(Brief): Echo the stretch of the red-rumped swallow text from "The European red-rumped" through "to 1,290,000 individuals.", word for word.

(Text shown):
# # # #
European red-rumped swallows build quarter-sphere nests with a tunnel entrance lined with mud collected in their beaks, and lay 3 to 6 eggs. They nest under cliff overhangs, and have readily adapted to using buildings such as bridges and road underpasses. They do not normally form large breeding colonies, but are gregarious outside the breeding season.

It is thought that the sequence "open-nest" to "closed nest" to "retort nest" represents the evolutionary development in the mud-building swallows, and individual species follow this order of construction. A retort builder like red-rumped swallow starts with an open cup, closes it, and then builds the entrance tunnel. It has been proposed that the development of closed nests reduced competition between males for copulations with the females. Since mating occurs inside the nest, the difficulty of access means other males are excluded. This reduction in competition permits the dense breeding colonies typical of the genera Delichon and Petrochelidon, but colonial breeding is not inevitable; most Cecropis species are solitary nesters.

== Conservation status ==
The International Union for Conservation of Nature (IUCN) is the organisation responsible for assessing the conservation status of species. A species is assessed as subject to varying levels of threat if it has a small, fragmented or declining range, or if the total population is less than 10,000 mature individuals, or numbers have dropped by more than 10% in ten years or with a continuing decline over generations. It is not known to be seriously declining in range or numbers, so it is classed as Least Concern.

The European red-rumped swallow is extending its range northward in Europe in response to global warming, colonising northern Spain, southeastern France, southwestern Slovenia, southern Romania, and Crimea in Ukraine in recent decades. However, it remains oddly scarce and patchy in its occurrence in Italy (and has even become extinct in eastern Italy in Marche and Abruzzo), and has not colonised southwest France, with the Pyrenees mountains being a significant barrier. The European population is estimated at 100,000 to 430,000 breeding pairs or 300,000 to 1,290,000 individuals.
# # # #
(Supplied information):

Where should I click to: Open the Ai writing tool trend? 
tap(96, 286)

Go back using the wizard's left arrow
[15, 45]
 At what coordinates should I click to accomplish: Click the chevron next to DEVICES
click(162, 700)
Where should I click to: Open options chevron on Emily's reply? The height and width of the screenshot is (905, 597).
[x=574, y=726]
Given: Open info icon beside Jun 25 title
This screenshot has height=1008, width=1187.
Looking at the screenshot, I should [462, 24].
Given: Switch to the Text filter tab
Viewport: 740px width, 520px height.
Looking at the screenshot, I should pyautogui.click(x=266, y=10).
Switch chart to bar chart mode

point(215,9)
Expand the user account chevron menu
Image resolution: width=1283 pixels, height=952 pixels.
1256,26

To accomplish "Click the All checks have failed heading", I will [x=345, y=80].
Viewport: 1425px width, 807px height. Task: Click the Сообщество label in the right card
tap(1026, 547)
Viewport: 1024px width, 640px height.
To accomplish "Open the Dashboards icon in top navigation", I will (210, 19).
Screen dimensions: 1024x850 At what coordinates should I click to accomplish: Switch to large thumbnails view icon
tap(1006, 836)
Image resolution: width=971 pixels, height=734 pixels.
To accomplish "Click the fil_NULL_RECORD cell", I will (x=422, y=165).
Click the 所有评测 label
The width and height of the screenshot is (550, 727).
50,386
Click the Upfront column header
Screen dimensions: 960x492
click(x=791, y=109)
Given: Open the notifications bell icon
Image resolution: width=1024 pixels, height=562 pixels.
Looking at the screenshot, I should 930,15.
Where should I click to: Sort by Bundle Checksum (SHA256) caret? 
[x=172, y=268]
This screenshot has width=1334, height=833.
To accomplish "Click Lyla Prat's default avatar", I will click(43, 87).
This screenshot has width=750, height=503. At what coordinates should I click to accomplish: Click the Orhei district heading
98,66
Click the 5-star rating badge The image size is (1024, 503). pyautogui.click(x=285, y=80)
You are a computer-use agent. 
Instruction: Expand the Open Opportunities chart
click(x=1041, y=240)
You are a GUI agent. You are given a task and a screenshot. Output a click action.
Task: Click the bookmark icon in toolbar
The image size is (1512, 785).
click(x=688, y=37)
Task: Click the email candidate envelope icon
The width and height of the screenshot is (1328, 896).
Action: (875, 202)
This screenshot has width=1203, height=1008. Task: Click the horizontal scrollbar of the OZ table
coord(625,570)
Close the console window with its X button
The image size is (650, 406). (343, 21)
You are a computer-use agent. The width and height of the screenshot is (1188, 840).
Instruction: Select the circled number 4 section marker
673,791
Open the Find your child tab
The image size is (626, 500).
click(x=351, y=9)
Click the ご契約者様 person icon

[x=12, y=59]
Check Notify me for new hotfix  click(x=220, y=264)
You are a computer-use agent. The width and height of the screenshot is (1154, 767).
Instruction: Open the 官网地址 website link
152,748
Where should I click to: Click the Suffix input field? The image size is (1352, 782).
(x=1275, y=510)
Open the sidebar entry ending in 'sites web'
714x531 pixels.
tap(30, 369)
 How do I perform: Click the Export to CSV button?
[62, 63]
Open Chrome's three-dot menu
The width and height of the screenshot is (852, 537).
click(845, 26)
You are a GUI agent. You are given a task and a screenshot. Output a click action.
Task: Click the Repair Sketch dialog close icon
# # # #
(Result below):
The European red-rumped swallow is extending its range northward in Europe in response to global warming, colonising northern Spain, southeastern France, southwestern Slovenia, southern Romania, and Crimea in Ukraine in recent decades. However, it remains oddly scarce and patchy in its occurrence in Italy (and has even become extinct in eastern Italy in Marche and Abruzzo), and has not colonised southwest France, with the Pyrenees mountains being a significant barrier. The European population is estimated at 100,000 to 430,000 breeding pairs or 300,000 to 1,290,000 individuals.